[Problem description] Write out the rows from the line containing "Task: Click the Launch Date column header" through the end of the rows, replacing "Bookmark" with "Save" and leaving everything else unchanged.

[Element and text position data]
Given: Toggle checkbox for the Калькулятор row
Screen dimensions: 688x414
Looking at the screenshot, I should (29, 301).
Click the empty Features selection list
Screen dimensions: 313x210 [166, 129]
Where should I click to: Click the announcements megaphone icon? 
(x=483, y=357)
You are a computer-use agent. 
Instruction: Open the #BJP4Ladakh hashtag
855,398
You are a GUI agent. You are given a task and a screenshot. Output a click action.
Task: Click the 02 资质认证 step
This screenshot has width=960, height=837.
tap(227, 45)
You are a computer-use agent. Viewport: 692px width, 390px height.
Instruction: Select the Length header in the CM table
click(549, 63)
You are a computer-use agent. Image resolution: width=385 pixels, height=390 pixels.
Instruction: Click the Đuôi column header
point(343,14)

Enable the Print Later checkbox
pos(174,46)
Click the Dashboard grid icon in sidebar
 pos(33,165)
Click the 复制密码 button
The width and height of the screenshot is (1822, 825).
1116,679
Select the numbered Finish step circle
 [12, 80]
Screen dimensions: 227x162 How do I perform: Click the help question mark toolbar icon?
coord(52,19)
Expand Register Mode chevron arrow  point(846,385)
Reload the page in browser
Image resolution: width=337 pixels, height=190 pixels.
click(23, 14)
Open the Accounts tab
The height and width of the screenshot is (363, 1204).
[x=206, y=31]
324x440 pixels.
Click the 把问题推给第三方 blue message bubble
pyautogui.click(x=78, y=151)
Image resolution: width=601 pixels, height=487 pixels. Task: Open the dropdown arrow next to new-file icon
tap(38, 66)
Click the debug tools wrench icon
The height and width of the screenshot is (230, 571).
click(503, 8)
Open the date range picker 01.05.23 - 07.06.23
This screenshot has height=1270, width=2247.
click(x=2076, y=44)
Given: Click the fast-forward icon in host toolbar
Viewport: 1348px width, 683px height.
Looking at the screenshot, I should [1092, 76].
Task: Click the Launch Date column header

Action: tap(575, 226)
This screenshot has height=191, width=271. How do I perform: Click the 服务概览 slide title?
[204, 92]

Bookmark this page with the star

[Exercise solution]
Task: Click the Launch Date column header

Action: tap(575, 226)
This screenshot has height=191, width=271. How do I perform: Click the 服务概览 slide title?
[204, 92]

Save this page with the star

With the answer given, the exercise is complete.